Re: Generating multivariate non-normal data in IML

mra · Posted 02-07-2013 11:46 AM

Hi everyone

I wanted to know if there is a convenient way to generate multivariate non-normal (in particular, exponential/uniform) data in IML for a specified covariance structure. I know that the probability integral transform method gives such a result (a simple code for exponential and uniform data follows) but I am not really sure if it really achieves its goal.

v1 = i(p) + ep ; /*a simple compound symmetric sigma used as target*/

sdmat1 = sqrt(vecdiag(v1))` ;

sdinv1 = diag(sdmat1`##(-1)) ;

rmat1 = sdinv1*v1*sdinv1 ; /* sigma converted into corr mat*/

rrmat1 = root(rmat1) ;

***** Generating Data ;

z1 = rannor(j(n1, p, 0)) ; /* generating MVN data */

u1 = probnorm(z1*rrmat1) ; /*converting into uniform distribution(CDF): Prob Integ Tranf method*/

x1 = u1 - 0.5*j(n1, p, 1) ; /*mean-deviated uniform[0, 1] data*/

x1 = -log(1 – u1) – j(n1, p, 1) ; /*mean-deviated exponential(1) data*/

Any help will be highly appreciated.

Thanks.

MRA

Rick_SAS · Posted 02-07-2013 01:49 PM

Because the topic (simulating correlated data with given covariance and marginal distributions) is so broad, there isn't a built-in general purpose approach. However, SAS/IML provides all the tools, as you've shown.

In my forthcoming book, Simulating Data with SAS, I dedicated two chapters to generating data from various multivariate distributions with given correlation structure.

Chapter 8: Simulating Data from Basic Multivariate Distributions, simulates data from basic multivariate distributions such as multinomial, MVnormal, MV t, and mixture distributions. In SAS/IML, the multivaraite distributions that you can call are documented and begin with the prefix RAND*.

Chapter 9: Advanced Simulation of Multivariate Data, includes simulating multivariate binary variables, multivariate ordinal variables, and the mechanism that you are using, which is called a copula approach.

When the book is published (expected publication, April 2013), all of the programs will be made available in a zip file for free download.

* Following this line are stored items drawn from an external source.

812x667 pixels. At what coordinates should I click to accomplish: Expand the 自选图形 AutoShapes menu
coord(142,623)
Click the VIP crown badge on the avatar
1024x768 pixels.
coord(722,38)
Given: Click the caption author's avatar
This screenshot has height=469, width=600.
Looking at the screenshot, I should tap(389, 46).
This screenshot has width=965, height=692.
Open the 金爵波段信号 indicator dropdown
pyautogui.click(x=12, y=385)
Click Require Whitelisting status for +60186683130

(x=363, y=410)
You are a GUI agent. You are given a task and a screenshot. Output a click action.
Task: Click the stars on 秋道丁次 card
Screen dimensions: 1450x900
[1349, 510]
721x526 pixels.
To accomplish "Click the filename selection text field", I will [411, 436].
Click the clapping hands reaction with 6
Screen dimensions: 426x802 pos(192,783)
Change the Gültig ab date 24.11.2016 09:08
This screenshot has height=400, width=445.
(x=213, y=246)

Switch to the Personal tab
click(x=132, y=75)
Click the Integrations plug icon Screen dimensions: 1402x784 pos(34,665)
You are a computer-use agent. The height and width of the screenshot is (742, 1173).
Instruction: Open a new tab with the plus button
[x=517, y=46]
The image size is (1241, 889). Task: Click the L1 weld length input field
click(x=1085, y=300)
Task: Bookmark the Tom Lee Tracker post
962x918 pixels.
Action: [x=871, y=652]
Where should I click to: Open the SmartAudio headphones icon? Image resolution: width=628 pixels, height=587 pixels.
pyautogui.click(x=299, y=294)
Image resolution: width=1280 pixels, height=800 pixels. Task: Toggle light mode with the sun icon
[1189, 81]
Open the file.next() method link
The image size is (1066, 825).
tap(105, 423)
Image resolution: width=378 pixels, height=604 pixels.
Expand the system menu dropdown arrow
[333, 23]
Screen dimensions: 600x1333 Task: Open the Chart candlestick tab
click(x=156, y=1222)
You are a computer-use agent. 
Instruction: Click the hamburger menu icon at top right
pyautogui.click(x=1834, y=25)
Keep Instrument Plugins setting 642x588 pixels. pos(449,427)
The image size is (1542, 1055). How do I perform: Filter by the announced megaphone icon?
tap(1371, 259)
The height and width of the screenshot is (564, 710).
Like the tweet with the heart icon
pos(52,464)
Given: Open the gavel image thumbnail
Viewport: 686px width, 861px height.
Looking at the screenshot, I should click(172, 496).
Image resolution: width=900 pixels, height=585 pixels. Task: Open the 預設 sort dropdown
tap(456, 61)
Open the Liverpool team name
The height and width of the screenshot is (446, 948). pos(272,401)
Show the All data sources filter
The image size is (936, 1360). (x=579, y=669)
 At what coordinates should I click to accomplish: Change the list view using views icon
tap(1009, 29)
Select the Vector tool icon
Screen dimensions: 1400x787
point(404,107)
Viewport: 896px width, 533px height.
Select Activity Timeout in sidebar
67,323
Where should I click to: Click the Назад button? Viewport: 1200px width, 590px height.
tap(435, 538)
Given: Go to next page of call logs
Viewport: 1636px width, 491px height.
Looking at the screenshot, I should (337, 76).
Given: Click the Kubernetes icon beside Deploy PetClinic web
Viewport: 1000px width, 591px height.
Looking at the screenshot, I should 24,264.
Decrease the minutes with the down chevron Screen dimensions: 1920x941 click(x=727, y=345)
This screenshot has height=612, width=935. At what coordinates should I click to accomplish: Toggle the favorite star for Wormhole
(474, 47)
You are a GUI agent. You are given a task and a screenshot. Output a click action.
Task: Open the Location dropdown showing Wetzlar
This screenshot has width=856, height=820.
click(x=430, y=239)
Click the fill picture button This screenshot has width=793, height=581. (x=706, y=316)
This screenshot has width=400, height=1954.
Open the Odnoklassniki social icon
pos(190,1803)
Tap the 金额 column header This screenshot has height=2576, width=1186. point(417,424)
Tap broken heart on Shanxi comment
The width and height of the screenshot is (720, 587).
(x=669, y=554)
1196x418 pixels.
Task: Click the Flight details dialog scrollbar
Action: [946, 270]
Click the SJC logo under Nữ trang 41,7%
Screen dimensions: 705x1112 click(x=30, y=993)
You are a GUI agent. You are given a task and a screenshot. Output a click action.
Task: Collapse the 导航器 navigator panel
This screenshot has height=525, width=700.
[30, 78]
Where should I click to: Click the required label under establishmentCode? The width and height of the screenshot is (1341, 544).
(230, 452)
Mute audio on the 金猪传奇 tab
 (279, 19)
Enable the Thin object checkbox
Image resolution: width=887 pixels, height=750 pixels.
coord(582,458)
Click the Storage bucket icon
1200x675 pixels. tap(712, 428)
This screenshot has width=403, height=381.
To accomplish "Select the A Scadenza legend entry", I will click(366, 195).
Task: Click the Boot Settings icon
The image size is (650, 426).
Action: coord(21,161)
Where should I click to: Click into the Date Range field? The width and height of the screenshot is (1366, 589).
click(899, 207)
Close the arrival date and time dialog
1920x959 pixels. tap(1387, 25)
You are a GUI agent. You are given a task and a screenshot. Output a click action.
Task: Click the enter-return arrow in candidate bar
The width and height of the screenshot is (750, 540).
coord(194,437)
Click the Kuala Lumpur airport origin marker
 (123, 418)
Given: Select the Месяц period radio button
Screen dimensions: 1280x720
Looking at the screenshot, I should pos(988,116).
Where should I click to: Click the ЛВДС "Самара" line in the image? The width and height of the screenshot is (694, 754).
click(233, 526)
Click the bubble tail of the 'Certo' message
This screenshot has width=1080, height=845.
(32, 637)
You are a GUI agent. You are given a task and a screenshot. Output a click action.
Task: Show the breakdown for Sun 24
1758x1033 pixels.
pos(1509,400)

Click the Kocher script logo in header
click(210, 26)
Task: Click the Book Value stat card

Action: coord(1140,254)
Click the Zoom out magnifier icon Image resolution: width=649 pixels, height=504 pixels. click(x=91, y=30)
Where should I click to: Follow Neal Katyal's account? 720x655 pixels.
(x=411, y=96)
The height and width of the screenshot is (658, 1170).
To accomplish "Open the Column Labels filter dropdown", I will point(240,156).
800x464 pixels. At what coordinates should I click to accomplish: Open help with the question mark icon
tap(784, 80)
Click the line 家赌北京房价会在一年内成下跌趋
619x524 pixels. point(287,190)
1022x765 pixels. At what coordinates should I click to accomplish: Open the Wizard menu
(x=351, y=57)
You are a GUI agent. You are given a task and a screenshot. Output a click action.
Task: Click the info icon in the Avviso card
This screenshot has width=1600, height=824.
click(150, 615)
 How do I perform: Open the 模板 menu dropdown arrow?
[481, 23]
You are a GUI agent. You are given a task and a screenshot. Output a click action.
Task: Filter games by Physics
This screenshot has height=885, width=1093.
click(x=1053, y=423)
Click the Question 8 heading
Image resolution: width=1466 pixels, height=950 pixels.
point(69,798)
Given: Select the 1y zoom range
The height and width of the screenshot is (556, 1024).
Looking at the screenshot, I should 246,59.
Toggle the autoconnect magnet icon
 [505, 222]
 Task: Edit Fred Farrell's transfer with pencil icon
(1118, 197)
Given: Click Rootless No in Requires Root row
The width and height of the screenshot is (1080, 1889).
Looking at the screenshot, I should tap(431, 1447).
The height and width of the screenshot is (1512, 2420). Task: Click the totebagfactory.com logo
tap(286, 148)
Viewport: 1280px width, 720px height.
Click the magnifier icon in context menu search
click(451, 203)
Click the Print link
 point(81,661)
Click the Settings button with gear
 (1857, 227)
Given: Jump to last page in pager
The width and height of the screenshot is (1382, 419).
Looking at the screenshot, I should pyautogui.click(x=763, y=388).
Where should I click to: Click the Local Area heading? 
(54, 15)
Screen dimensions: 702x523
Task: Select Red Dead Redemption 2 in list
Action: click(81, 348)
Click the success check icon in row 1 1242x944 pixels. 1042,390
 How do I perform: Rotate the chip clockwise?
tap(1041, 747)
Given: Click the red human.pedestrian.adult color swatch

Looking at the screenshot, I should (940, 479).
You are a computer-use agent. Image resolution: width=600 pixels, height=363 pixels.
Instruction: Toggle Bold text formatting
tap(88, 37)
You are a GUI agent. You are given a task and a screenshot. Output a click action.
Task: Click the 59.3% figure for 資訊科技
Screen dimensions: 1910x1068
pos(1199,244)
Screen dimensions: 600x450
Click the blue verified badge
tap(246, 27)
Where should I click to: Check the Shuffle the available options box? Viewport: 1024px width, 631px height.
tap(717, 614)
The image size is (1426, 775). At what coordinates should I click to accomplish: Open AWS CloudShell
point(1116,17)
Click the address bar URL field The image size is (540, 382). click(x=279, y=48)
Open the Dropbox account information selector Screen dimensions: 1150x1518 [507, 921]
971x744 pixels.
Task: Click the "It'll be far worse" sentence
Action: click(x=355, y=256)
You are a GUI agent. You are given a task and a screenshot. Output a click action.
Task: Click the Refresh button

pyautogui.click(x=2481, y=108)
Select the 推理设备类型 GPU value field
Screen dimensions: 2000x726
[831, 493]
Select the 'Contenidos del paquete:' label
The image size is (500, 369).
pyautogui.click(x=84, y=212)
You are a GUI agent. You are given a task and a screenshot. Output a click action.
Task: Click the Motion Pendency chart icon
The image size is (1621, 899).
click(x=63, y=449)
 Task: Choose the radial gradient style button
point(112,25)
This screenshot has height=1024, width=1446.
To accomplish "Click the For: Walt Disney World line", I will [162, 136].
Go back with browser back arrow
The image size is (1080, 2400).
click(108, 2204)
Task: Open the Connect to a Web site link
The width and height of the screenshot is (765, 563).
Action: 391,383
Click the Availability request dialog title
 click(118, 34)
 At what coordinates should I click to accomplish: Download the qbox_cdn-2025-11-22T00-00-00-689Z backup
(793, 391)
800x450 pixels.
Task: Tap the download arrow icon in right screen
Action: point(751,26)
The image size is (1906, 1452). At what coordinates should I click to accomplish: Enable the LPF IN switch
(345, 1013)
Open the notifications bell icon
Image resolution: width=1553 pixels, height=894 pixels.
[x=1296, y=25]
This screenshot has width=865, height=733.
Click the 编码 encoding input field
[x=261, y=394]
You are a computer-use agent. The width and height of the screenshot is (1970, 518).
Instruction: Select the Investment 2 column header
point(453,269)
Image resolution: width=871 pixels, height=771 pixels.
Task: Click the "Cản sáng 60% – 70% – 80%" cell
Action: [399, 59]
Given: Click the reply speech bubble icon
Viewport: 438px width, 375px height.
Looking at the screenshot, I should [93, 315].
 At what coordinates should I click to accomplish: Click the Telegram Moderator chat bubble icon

In addition to SAS/IML tools, you can use the COPULA procedure in SAS/ETS software to simulate data from copula models. The COPULA procedure supports simulating data with given rank correlation. The Spearmen rank correlation matrix is often close to the Pearson correlations, as long no correlation between variables is too extreme (close to -1 or 1).

bhfield · Posted 01-29-2015 11:43 AM

I examined the RAND link and there does not appear to be a RAND function associated with a continuous uniform distribution.

How would one go about simulating data from a correlated multivariate uniform distribution? For example, how could I replicate the following (taken from SAS website) with a uniform distribution rather than a normal distribution?

I am new to simulation but I feel like there is an inverse CDF technique that could handle it....but I am not getting it yet.

proc iml; call randseed(1); N=1000; Mean = {1 2}; Corr = {0.6 0.5,0.5 0.9}; Var = {4 9};

/*create the covariance matrix*/

Cov = Corr # sqrt(Var` * Var);

x = RANDNORMAL( N, Mean, Cov );

SampleMean = x[:,];

n = nrow(x);

y = x - repeat( SampleMean, n );

SampleCov = y`*y / (n-1);

print SampleMean Mean, SampleCov Cov;

run;

Rick_SAS · Posted 01-29-2015 12:04 PM

RAND is for univariate distributions, as is the inverse CDF technique.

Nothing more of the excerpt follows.